Moeders zijn opnieuw de klos

De kleuterklassen blijven nog een tijdje gesloten, lagere en secundaire scholen gaan over enkele weken mondjesmaat weer open. Het is nog niet duidelijk hoeveel kinderen die nog niet fysiek naar school mogen naar de opvang zullen kunnen. Voor die beperkte heropstart in fases zijn meerdere goede redenen, daar hebben we geen kritiek op. Furia­ wil wel aanklagen dat de experts en politici die de exitstrate­gieën formuleerden weer te weinig rekening hielden met de gevolgen van de sluiting van crèches, scholen en opvanginitiatieven en het wegvallen van alle buitenschoolse activiteiten voor wie de zorg voor (en het onderwijs aan) kinderen opneemt.
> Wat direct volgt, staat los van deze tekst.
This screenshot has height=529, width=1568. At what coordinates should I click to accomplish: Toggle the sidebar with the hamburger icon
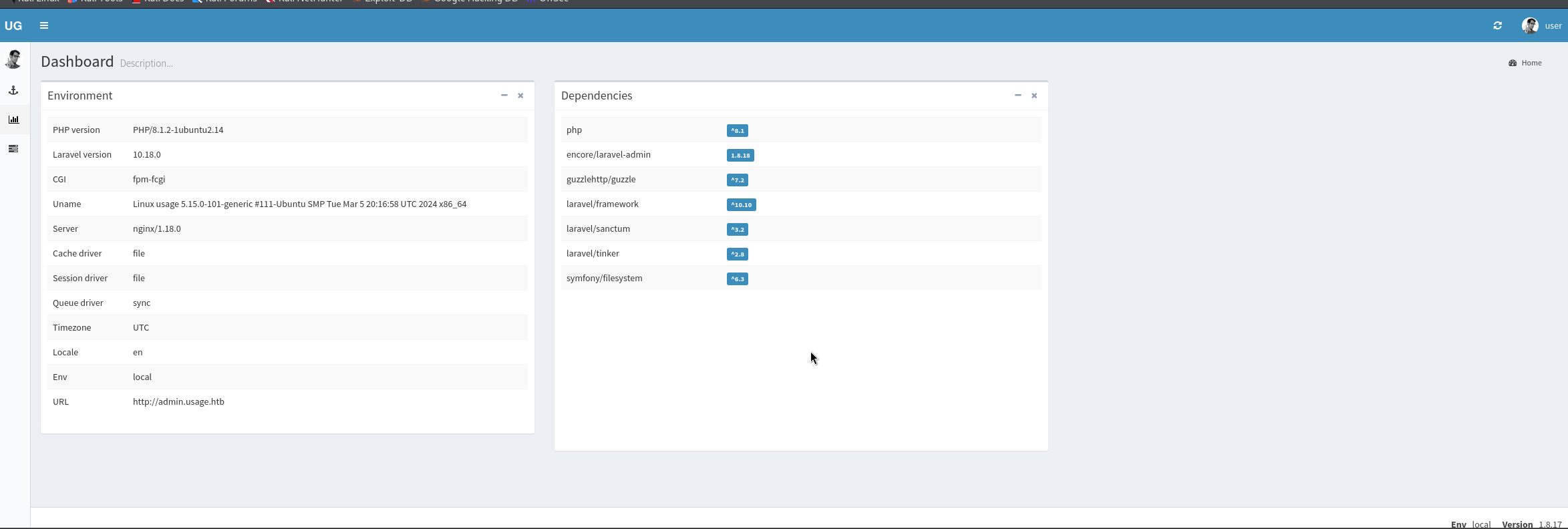(x=44, y=25)
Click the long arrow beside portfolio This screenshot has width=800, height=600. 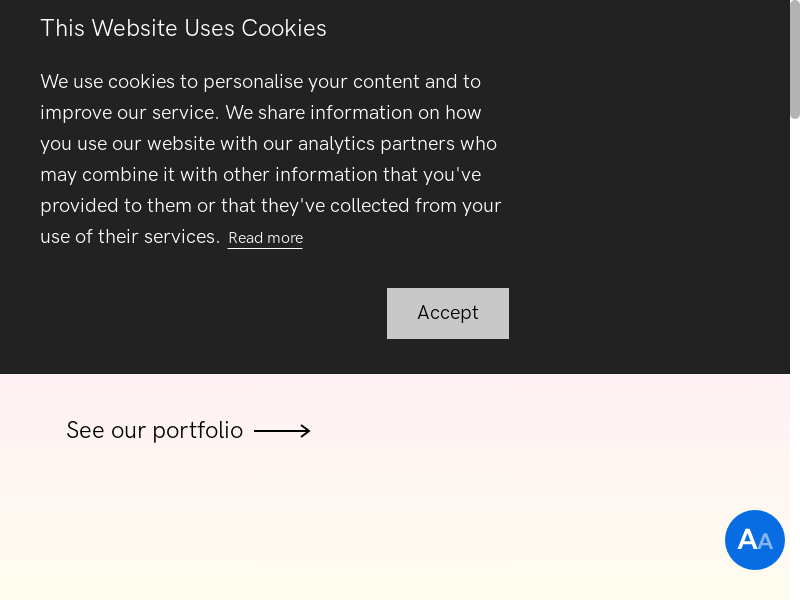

Zij verdienen echte ondersteuning vanuit het beleid, niet alleen de erkenning ‘dat het zwaar is’. Onbetaalde zorgarbeid is het ondergeschoven kind van deze crisis. Dat uit zich op tal van domeinen, maar we focussen hier op ouders met jonge kinderen.

Minder concentratie

Wie gelooft echt dat je een min of meer normale werkdag kunt hebben als je die moet combineren met opvang en schoolbegeleiding? Uit onderzoek van het Kenniscentrum Gezinswetenschappen van de Odisee Hogeschool blijkt dat ouders van baby’s en kleuters in coronatijden emotioneel uitgeputter zijn en zich moeilijker kunnen concentreren op het (tele)werk.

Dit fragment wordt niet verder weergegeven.